Так поступал со мной и мой старик. Он бранил, но не отпускал совсем, и его иго — облагораживающее и суровое — всегда было надо мной. Я не любила Рёскина-моралиста; мне скучно было читать его поучительные рассуждения о том, как железные дороги портят людей и природу, о вреде фабрик и о необходимости ручного труда. Но мне хотелось, чтоб мой старик требовал от меня доброты, интереса к бедным, и я, в угоду ему, заставляла себя читать экономические статьи в «Вестнике Европы». В моем аморальном душевном лексиконе появились новые слова: ответственность, честность, эгоизм. Я стала прилежнее. Походка моя, быстрая и неровная, сделалась медленнее, осторожней, приноровляясь к степенной старческой ходьбе.

В ту зиму умер Рёскин, живой Рёскин, в своем английском замке близ Лондона. Я прочла об этом в газете, но не очень огорчилась. Тот, что был у меня, был достаточно реален, и смерть того, английского, еще усилила жизнь моего старика. У него стали появляться новые свойства, которых я не замечала в книгах Рёскина. Некоторая склонность к меланхолии и отчужденность от людей превращали понемногу апостола социализма и моралиста в одинокого неутоленного философа.
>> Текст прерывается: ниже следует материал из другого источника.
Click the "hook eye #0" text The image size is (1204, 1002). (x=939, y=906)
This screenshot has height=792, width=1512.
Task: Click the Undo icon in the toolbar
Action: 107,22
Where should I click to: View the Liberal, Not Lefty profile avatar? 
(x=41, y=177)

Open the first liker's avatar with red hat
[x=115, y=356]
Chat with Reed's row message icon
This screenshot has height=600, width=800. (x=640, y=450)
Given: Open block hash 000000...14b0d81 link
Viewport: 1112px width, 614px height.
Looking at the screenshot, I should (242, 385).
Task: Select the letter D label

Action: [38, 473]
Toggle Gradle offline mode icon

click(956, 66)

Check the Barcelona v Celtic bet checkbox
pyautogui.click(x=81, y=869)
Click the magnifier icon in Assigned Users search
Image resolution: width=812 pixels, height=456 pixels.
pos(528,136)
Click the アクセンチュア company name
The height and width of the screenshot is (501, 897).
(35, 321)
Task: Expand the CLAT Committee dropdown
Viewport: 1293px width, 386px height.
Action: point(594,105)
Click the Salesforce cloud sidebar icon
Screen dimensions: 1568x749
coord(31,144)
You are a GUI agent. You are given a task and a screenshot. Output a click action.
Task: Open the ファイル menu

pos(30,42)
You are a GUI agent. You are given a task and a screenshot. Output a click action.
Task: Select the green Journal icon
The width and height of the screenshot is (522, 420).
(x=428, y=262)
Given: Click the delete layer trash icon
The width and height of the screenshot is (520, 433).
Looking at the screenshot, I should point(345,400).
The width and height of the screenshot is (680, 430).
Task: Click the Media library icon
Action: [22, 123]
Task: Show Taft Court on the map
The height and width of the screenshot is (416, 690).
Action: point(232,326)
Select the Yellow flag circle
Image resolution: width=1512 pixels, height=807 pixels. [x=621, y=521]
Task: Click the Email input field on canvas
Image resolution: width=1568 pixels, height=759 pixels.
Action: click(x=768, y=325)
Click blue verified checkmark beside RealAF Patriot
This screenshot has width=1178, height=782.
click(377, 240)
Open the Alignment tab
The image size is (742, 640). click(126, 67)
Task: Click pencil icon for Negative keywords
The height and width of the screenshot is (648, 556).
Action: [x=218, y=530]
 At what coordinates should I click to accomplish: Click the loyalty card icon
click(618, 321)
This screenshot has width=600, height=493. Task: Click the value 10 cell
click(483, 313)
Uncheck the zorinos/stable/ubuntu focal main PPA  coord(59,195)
Вместе с тем он как будто смягчался, становился ласковей и интимней со мной. Я чувствовала, что моя преданность подкупила его, и у него явилась ответная любовь, иногда как будто даже готовность раскрыть душу и рассказать о своей неудавшейся молодости или любви…

Вместе с тем он стал так реален, что его постоянное присутствие в нашем доме, в моей комнате, стало стеснять меня.

В соседнем переулке был трехоконный домик, темно-красные шторы были всегда спущены, — туда переселила я моего старика и, проходя мимо, останавливалась под окнами и мысленно видела комнату, книги, стол, за которым он сидел всегда, — одинокий, молящийся добру и красоте. Глядя на прекрасный, вырезанный из Сизеранна и стоящий у меня на письменном столе старческий профиль, я стала записывать диалоги, которые велись между нами.

Так проходила эта зима. И весной, когда аромат уже врывался в выставленные окна, и далекие раскаты грома прорезали душную городскую мглу, когда на распускающихся акациях еще дрожали капли только что пролившегося дождя, лужи блестели среди улиц под фонарями, и воздух был так упоительно свеж и нежен, — я пошла к трехоконному домику и вызвала моего старика.

Мы ходили долго под руку, близко друг к другу, по влажному звонкому тротуару тихих переулков, и благоуханные акации роняли на нас свои чистые капли.

Почему-то мне вспомнилась музыка Моцарта, похожая на запах акации, и я сказала об этом старику. Он хотел заговорить в ответ о страдающем человечестве, но это не вышло у него. Мысли обрывались.

«Как он постарел!» — думала я.

И в первый раз было так грустно и бездомно каждому из нас и нам вместе, хотя, быть может, никогда не было и так ласково и близко. И не вышло диалога, не было учителя и послушной ученицы. Была весна, и столько запахов, и такой большой был мир.

Когда я, наконец, решилась вернуться домой и звонила у дверей, у меня мелькнула мысль: как мало похож этот тающий, почти неуловимый, покорный мне и грустный старческий образ на того мудрого, читающего наставления эстетика, который так властно поработил меня…

И, кажется, это была наша последняя встреча.